Love and grief are handled as carefully as gourmet delicacies in Ofir Raul Graizer’s stunning debut feature The Cakemaker. Combining all the elements that might make for classic melodramatic fireworks, Graizer and his cast instead opt for muted, naturalistic performances and an even, steady pace. These choices allow emotions to rise quietly, resulting in a deliberately measured tale of loss and connection that feels simultaneously constrained and harrowing.

Berlin baker Thomas (Tim Kalkhof) creates confections that capture the heart of visiting Israeli businessman Oren (Roy Miller) at first bite. Before they know it, the two have moved beyond the bakeshop and into the bedroom, giving in to a passion that appears surprising to them both, and which grows in seriousness over the subsequent year of frequent rendezvous. The catch is that Oren is married, with his wife Anat (Sarah Adler) and son Itai (Tamir Ben Yehuda) awaiting his return to Jerusalem each time he visits Berlin. And when Oren stops returning Thomas’ phone calls, Thomas goes on a search to find him, ultimately winding up at Oren’s Berlin office, where a receptionist reluctantly informs him that Oren has died in an accident in Israel.

Reeling from this gut punch, Thomas heads off on a journey that even he doesn’t seem to fully understand, traveling to Jerusalem and pursuing connection with the grieving Anat and the aloof Itai. Anat is just returning to work at her failing kosher cafe following a stint of mourning, and Thomas insinuates himself into her life, first showing up at her establishment as a customer, eventually talking his way into a job as a dishwasher, and then inevitably bringing his baking skills into Anat’s kitchen, filling her once-empty dining room with sweets that attract a steady flow of customers, while Thomas’ talents begin to attract Anat to the mysterious artisan himself.

Religious and cultural tensions arise, especially in the meddlings of Oren’s brother Moti (Zohar Shtrauss), who has taken it upon himself to care for Anat and Itai in his brother’s absence and to make certain that Anat’s cafe maintains its kosher certification. Confections crafted by a non-Jewish German don’t fit Moti’s visions for his sister-in-law’s business. His distaste for Thomas sows the first fatal whisperings that there might be more to the German interloper’s story than is immediately apparent.

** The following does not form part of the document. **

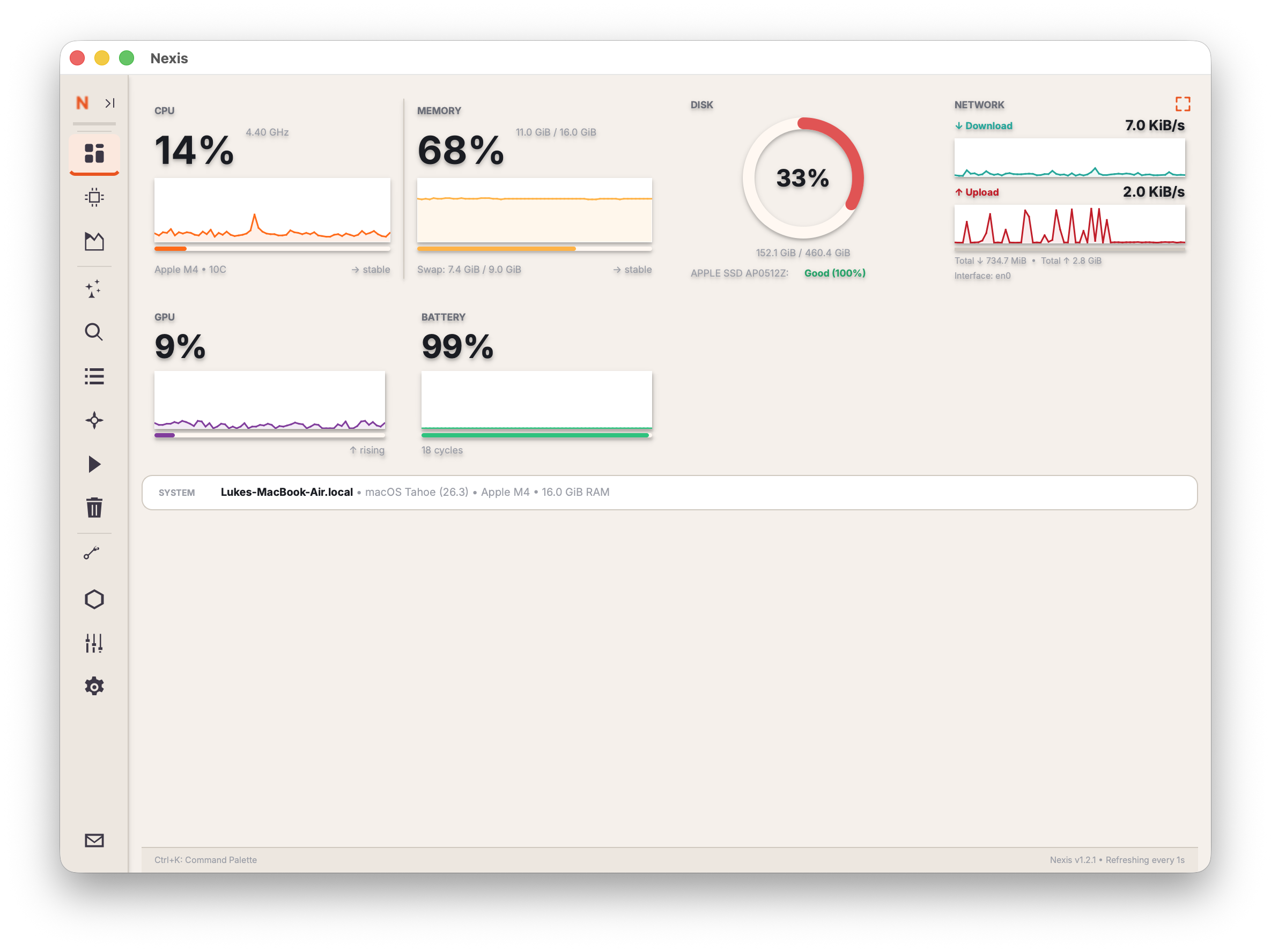Click the Nexis N logo

[x=82, y=103]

Subtle scenes of the developing relationship between Anat and Thomas unfold toward a climax that feels both inescapable and heartbreakingly tragic. As attachments grow, the threat of hidden secrets bubbles to the surface and, given the subtlety of the performances, burrows deep beneath the skin. This rising danger is juxtaposed with several magical moments between Thomas and Oren’s mother Hanna (Sandra Sade), during which she discreetly reveals more insight into Oren’s double life than she lets on in mixed company. The combination of the situation’s increasing dread and the increasing affection between characters gives the film a melancholic beauty as simple and complex as one of Thomas’ beloved recipes. Whether or not it’s a recipe for disaster remains one of Graizer’s central questions.

Rife with genuine pathos and boasting a coda as mysterious and suggestive as it is heartwarming and hopeful, The Cakemaker is a film that lingers on the palate long after the final radiant shot of a transformed Anat looking at her future with freshly-nourished perspective.